BEGIN
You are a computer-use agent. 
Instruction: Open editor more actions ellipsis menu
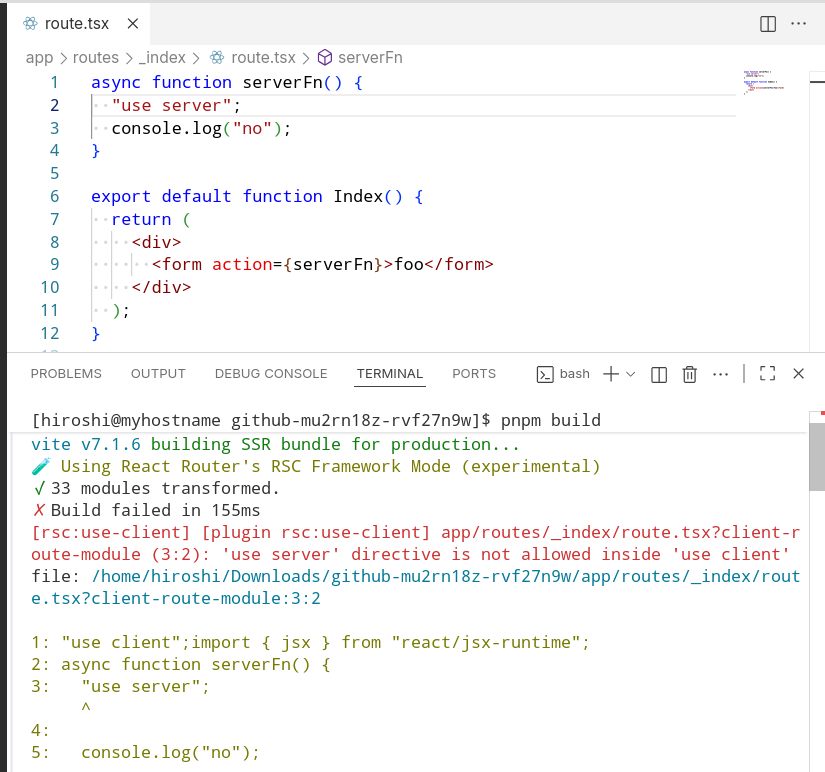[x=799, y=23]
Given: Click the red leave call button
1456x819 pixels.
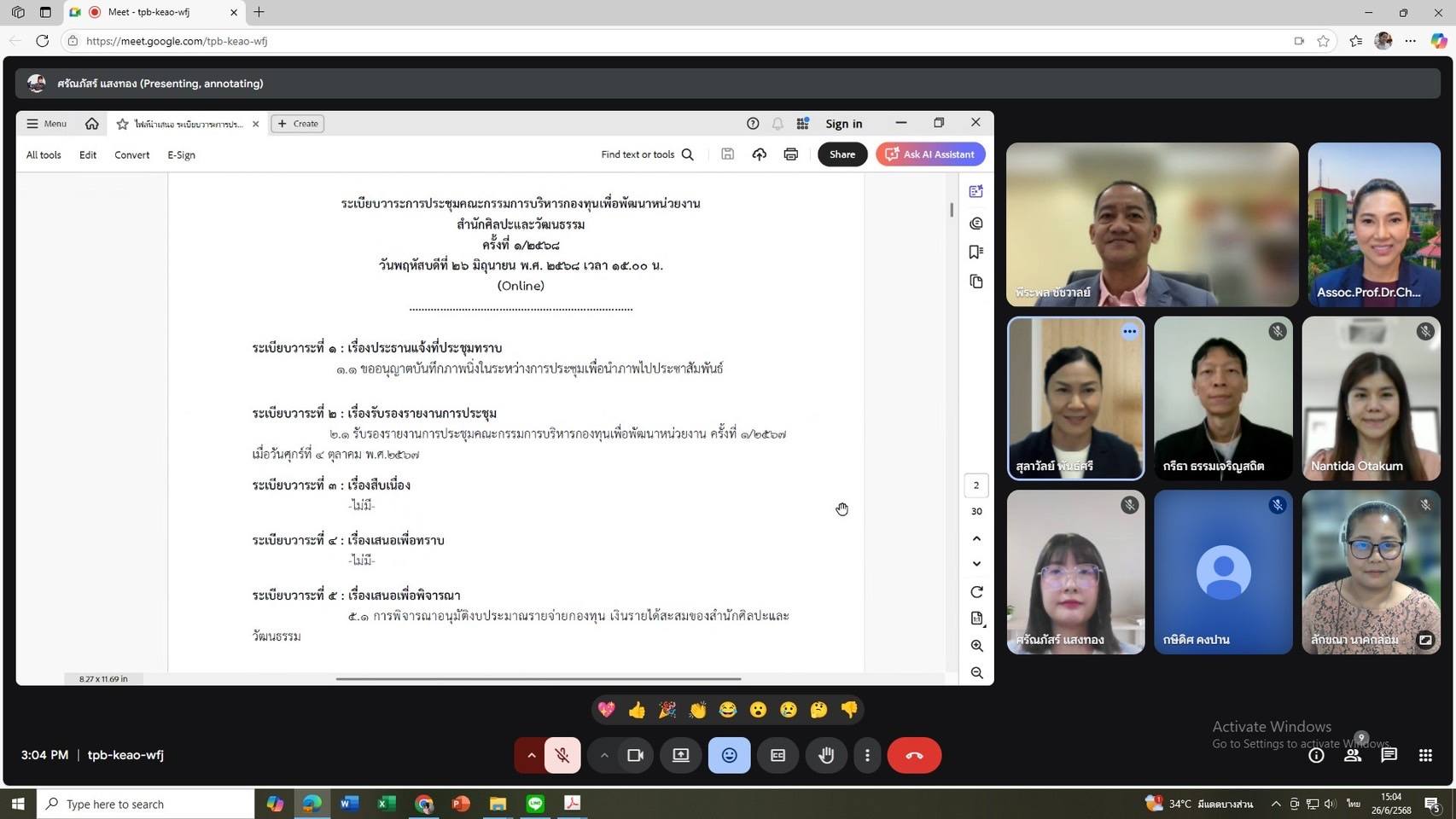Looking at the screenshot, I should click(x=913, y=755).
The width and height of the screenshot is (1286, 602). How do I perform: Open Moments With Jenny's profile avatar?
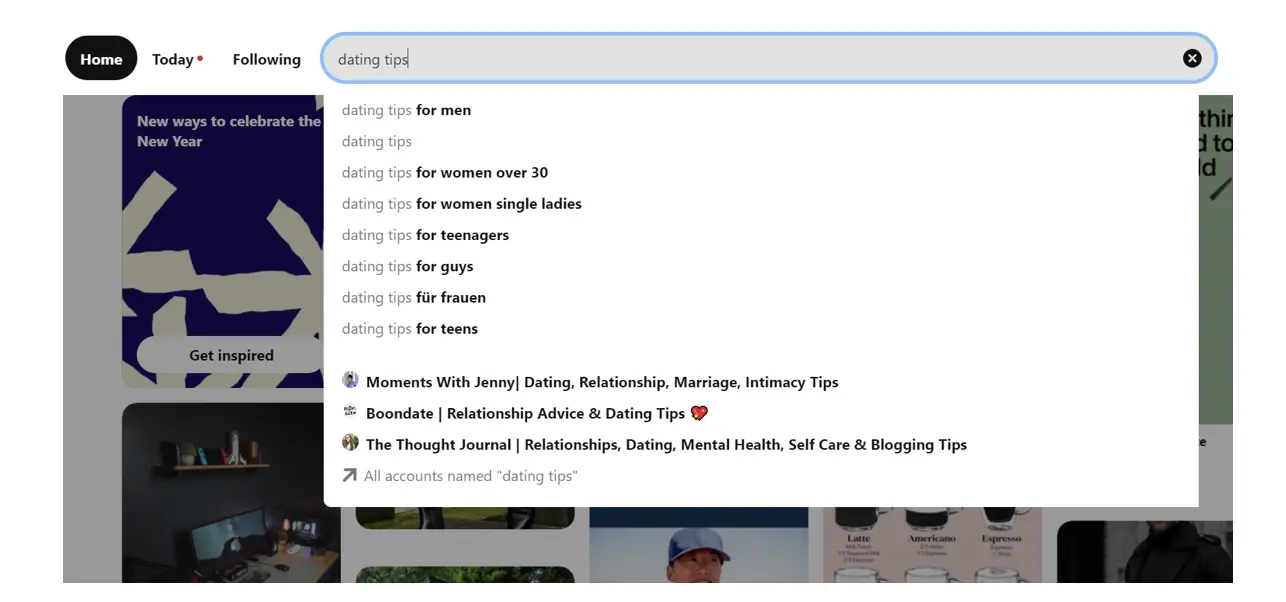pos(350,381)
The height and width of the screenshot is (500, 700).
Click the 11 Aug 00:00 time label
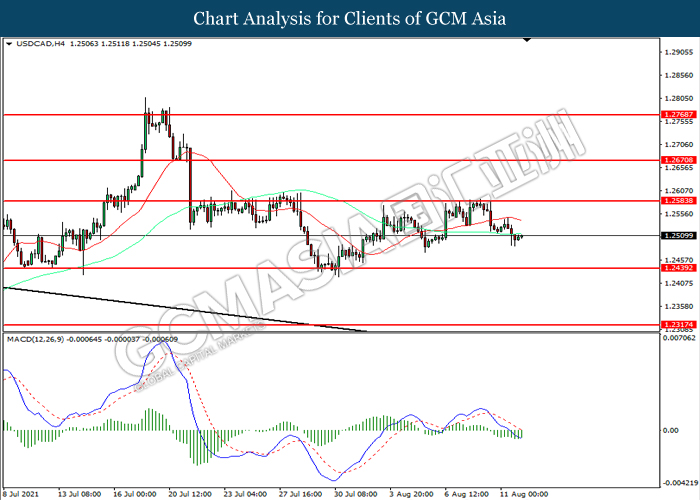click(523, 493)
END
WHAT TO PRODUCE -
When you retype the listing above, keep each line exactly as written and drop the pictures.

RESPONSE BOX -
You are a computer-use agent. 
Instruction: Open editor more actions ellipsis menu
[x=799, y=23]
Given: Click the red leave call button
1456x819 pixels.
Looking at the screenshot, I should click(x=913, y=755).
The width and height of the screenshot is (1286, 602). How do I perform: Open Moments With Jenny's profile avatar?
pos(350,381)
The height and width of the screenshot is (500, 700).
Click the 11 Aug 00:00 time label
click(523, 493)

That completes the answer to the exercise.